[Collected data entries]
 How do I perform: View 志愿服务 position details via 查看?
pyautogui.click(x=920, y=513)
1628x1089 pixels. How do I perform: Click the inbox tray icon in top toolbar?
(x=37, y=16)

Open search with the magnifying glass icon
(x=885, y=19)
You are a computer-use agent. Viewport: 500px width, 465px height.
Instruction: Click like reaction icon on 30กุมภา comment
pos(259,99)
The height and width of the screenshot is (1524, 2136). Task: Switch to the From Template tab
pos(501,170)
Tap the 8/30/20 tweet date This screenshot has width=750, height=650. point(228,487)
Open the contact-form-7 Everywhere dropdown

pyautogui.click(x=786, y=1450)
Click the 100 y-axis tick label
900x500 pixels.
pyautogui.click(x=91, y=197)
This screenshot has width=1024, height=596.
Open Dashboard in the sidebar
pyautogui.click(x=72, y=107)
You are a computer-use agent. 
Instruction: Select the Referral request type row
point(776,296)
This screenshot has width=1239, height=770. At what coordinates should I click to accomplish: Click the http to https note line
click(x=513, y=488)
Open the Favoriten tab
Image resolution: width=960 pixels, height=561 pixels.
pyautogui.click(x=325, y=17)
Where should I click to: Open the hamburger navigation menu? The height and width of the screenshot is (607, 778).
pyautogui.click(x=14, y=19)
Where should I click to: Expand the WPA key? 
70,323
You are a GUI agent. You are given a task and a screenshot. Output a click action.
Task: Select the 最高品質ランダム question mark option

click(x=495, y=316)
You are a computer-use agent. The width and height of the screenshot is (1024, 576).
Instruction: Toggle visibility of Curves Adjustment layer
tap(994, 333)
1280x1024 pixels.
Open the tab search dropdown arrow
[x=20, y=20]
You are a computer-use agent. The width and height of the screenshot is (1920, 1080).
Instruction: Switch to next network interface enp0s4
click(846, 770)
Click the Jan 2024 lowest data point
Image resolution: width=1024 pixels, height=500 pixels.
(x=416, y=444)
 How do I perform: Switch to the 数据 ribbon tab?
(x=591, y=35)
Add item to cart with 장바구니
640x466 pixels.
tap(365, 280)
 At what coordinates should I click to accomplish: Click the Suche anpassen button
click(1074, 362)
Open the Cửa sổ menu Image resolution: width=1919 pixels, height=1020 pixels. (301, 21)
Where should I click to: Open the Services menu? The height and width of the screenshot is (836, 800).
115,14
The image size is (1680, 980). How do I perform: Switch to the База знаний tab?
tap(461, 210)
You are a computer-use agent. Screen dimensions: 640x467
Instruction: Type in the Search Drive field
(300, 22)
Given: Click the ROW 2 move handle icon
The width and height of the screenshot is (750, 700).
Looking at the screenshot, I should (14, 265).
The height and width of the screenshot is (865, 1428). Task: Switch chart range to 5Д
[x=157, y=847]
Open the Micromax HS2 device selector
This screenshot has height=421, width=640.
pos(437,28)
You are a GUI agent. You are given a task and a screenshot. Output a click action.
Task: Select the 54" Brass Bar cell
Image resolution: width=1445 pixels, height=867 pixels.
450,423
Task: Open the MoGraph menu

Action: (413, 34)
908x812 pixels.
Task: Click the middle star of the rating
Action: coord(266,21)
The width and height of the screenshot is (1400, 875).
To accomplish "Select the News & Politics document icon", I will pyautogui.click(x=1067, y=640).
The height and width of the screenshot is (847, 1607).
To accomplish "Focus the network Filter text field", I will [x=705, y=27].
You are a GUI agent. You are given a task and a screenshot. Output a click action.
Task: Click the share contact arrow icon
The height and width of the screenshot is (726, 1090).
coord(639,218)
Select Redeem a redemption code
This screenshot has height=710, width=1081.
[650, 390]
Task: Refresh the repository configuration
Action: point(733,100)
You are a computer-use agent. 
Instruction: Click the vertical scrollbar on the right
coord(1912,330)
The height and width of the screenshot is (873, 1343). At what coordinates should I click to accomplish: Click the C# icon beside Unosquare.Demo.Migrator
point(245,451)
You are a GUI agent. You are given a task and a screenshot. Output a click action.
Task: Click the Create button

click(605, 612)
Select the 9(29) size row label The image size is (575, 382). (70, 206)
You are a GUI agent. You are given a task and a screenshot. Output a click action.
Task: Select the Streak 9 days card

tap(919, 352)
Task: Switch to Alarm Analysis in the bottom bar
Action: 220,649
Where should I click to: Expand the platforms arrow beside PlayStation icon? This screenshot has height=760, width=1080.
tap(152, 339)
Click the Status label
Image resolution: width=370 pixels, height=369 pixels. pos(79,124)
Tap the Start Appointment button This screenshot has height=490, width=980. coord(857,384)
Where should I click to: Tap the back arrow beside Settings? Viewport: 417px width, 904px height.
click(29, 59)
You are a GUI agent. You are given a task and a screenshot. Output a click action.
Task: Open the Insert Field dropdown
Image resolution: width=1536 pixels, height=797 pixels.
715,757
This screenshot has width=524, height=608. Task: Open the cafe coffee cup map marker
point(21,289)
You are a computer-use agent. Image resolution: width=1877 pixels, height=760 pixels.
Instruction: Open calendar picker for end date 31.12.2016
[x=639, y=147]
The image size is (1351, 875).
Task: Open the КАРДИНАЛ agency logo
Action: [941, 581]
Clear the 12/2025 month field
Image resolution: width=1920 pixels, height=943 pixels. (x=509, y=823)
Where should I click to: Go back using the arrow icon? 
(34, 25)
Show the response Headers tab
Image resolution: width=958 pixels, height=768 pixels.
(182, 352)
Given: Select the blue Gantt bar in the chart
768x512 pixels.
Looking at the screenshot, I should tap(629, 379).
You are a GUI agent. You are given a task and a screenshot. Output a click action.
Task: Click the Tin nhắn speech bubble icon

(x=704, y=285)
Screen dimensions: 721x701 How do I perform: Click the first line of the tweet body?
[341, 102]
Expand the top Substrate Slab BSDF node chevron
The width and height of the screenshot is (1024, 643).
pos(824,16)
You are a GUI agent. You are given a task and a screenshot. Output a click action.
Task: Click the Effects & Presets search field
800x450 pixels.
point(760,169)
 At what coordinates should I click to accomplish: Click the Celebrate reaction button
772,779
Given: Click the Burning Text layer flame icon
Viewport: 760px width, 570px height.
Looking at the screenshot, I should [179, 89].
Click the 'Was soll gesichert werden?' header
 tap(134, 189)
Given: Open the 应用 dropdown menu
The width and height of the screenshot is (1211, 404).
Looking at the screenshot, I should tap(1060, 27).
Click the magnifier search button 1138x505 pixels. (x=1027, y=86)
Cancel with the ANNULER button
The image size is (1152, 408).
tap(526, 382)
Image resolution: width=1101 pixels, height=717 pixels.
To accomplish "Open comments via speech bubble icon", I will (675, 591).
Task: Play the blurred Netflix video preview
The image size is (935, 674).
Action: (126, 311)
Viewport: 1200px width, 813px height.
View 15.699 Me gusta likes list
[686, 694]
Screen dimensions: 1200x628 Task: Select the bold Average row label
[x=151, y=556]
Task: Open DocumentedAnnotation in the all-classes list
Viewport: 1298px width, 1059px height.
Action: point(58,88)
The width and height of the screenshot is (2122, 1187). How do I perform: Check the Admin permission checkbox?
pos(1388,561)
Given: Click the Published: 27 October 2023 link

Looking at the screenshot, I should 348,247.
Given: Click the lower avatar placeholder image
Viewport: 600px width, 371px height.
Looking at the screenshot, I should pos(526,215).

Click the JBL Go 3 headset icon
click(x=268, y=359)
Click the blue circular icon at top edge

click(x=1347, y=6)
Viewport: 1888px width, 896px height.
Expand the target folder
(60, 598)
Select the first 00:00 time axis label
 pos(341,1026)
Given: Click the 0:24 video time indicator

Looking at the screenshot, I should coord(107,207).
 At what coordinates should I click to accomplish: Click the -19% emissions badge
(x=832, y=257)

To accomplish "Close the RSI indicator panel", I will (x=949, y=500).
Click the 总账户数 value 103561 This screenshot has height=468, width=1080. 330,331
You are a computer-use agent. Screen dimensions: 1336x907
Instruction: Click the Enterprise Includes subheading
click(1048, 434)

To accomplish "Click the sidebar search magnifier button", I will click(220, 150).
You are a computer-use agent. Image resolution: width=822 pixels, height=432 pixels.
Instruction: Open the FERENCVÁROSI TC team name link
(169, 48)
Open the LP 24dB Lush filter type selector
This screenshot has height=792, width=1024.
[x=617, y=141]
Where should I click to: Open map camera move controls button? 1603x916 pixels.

◆ ASSIGNMENT: Find every line in the records above that contains the word "computer", and copy each one.

◆ SOLUTION TO THIS PROBLEM:
You are a computer-use agent. Viewport: 500px width, 465px height.
You are a computer-use agent. 
You are a computer-use agent. The width and height of the screenshot is (1024, 576).
You are a computer-use agent. The width and height of the screenshot is (1920, 1080).
You are a computer-use agent. Screen dimensions: 640x467
You are a computer-use agent. 
You are a computer-use agent. Image resolution: width=1877 pixels, height=760 pixels.
You are a computer-use agent. Screen dimensions: 1336x907
You are a computer-use agent. Image resolution: width=822 pixels, height=432 pixels.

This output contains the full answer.